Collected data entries
= = = =
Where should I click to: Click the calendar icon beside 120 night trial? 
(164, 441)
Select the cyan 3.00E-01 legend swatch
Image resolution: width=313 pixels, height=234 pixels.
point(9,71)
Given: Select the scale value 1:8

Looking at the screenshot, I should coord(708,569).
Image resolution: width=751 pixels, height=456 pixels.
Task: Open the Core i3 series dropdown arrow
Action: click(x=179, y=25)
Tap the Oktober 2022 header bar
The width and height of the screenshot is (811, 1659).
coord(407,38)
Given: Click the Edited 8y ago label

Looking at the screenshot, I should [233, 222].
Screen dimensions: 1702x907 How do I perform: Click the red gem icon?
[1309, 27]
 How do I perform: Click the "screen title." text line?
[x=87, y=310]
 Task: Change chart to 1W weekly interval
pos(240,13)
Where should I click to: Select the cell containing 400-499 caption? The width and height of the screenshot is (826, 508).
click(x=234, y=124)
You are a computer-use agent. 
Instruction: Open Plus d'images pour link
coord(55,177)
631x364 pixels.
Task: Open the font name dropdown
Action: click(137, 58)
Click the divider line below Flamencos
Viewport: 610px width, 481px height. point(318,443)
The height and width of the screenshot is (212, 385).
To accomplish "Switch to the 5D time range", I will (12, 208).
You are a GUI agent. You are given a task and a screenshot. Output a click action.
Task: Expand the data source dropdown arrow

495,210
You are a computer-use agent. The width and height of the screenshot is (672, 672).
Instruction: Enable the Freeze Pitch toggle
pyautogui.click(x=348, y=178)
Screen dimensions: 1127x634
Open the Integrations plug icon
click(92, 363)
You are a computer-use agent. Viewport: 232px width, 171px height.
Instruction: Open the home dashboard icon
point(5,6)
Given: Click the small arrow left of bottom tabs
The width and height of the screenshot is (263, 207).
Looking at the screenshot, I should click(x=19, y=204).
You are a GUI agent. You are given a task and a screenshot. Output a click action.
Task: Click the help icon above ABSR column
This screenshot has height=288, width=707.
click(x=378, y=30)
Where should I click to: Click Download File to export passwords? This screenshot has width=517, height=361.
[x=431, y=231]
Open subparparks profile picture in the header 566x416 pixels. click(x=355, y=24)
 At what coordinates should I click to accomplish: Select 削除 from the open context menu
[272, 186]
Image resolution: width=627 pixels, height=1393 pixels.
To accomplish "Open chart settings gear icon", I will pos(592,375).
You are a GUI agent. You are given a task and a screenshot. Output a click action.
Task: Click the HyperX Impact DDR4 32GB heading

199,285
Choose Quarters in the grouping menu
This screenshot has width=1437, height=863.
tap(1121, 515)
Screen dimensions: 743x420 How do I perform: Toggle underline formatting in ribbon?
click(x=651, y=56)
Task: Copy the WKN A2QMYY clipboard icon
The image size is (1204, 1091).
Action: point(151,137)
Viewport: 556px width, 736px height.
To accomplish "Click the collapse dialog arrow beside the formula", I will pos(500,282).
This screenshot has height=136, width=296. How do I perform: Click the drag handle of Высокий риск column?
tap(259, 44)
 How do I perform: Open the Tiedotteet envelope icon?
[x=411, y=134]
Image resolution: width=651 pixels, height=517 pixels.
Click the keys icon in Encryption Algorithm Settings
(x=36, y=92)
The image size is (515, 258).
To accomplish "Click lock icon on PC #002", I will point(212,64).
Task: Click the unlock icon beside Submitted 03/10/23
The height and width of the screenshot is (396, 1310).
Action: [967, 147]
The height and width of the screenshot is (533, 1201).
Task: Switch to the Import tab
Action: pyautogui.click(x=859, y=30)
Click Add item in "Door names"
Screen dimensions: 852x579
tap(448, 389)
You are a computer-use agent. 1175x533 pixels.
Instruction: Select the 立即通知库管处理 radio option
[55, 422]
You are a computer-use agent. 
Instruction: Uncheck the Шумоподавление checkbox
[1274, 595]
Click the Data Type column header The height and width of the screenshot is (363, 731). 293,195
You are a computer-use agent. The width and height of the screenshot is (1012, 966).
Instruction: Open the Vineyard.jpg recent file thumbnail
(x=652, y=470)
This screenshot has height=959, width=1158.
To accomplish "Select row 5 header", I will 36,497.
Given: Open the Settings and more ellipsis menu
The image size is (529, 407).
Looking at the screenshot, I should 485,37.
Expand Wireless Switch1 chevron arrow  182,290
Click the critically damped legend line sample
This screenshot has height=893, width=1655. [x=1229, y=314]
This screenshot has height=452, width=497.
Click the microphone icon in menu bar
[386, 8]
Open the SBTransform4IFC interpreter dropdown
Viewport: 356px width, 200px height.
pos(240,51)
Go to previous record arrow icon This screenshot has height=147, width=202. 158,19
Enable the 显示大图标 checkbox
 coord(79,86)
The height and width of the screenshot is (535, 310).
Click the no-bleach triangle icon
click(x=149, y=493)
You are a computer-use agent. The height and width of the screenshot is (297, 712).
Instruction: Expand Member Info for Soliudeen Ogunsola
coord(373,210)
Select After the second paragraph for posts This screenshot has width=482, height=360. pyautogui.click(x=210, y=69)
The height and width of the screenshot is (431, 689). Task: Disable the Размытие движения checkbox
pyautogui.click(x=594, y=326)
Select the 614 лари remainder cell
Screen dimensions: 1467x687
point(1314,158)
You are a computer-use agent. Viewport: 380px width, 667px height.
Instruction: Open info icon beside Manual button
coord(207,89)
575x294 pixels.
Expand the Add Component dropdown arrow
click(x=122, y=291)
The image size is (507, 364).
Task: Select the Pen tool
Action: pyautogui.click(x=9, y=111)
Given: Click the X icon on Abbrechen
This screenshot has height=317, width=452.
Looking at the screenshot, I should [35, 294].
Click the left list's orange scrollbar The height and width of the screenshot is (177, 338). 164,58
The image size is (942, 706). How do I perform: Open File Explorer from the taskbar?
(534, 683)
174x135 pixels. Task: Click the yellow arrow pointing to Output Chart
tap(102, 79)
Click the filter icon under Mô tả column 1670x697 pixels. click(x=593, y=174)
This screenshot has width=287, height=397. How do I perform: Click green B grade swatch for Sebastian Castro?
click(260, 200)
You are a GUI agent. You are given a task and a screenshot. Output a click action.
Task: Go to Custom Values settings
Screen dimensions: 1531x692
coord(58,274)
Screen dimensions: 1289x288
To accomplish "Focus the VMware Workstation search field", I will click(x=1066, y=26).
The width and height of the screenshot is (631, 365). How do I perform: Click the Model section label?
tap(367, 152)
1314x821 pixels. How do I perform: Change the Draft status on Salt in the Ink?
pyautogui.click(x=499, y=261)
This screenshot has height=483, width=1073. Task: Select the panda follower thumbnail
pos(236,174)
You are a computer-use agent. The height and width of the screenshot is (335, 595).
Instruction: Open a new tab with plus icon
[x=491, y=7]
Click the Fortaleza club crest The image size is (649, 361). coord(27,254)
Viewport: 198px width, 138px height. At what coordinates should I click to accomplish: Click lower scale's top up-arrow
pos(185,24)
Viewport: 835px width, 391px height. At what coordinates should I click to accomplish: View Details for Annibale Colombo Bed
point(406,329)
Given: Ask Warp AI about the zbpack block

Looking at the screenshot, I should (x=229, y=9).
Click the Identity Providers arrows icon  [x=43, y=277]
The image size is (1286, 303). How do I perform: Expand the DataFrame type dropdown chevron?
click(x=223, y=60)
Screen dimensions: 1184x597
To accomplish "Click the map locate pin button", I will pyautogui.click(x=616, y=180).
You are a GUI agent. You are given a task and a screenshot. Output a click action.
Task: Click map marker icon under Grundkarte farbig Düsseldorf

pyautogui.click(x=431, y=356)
= = = =
### Task objective
Reproduce, exactly as they stand in the data above, the lines from the one that holds "Task: Change chart to 1W weekly interval" to the one that holds "Image resolution: width=627", inclusive.

### Solution to the problem
 Task: Change chart to 1W weekly interval
pos(240,13)
Where should I click to: Select the cell containing 400-499 caption? The width and height of the screenshot is (826, 508).
click(x=234, y=124)
You are a computer-use agent. 
Instruction: Open Plus d'images pour link
coord(55,177)
631x364 pixels.
Task: Open the font name dropdown
Action: click(137, 58)
Click the divider line below Flamencos
Viewport: 610px width, 481px height. point(318,443)
The height and width of the screenshot is (212, 385).
To accomplish "Switch to the 5D time range", I will (12, 208).
You are a GUI agent. You are given a task and a screenshot. Output a click action.
Task: Expand the data source dropdown arrow

495,210
You are a computer-use agent. The width and height of the screenshot is (672, 672).
Instruction: Enable the Freeze Pitch toggle
pyautogui.click(x=348, y=178)
Screen dimensions: 1127x634
Open the Integrations plug icon
click(92, 363)
You are a computer-use agent. Viewport: 232px width, 171px height.
Instruction: Open the home dashboard icon
point(5,6)
Given: Click the small arrow left of bottom tabs
The width and height of the screenshot is (263, 207).
Looking at the screenshot, I should click(x=19, y=204).
You are a GUI agent. You are given a task and a screenshot. Output a click action.
Task: Click the help icon above ABSR column
This screenshot has height=288, width=707.
click(x=378, y=30)
Where should I click to: Click Download File to export passwords? This screenshot has width=517, height=361.
[x=431, y=231]
Open subparparks profile picture in the header 566x416 pixels. click(x=355, y=24)
 At what coordinates should I click to accomplish: Select 削除 from the open context menu
[272, 186]
Image resolution: width=627 pixels, height=1393 pixels.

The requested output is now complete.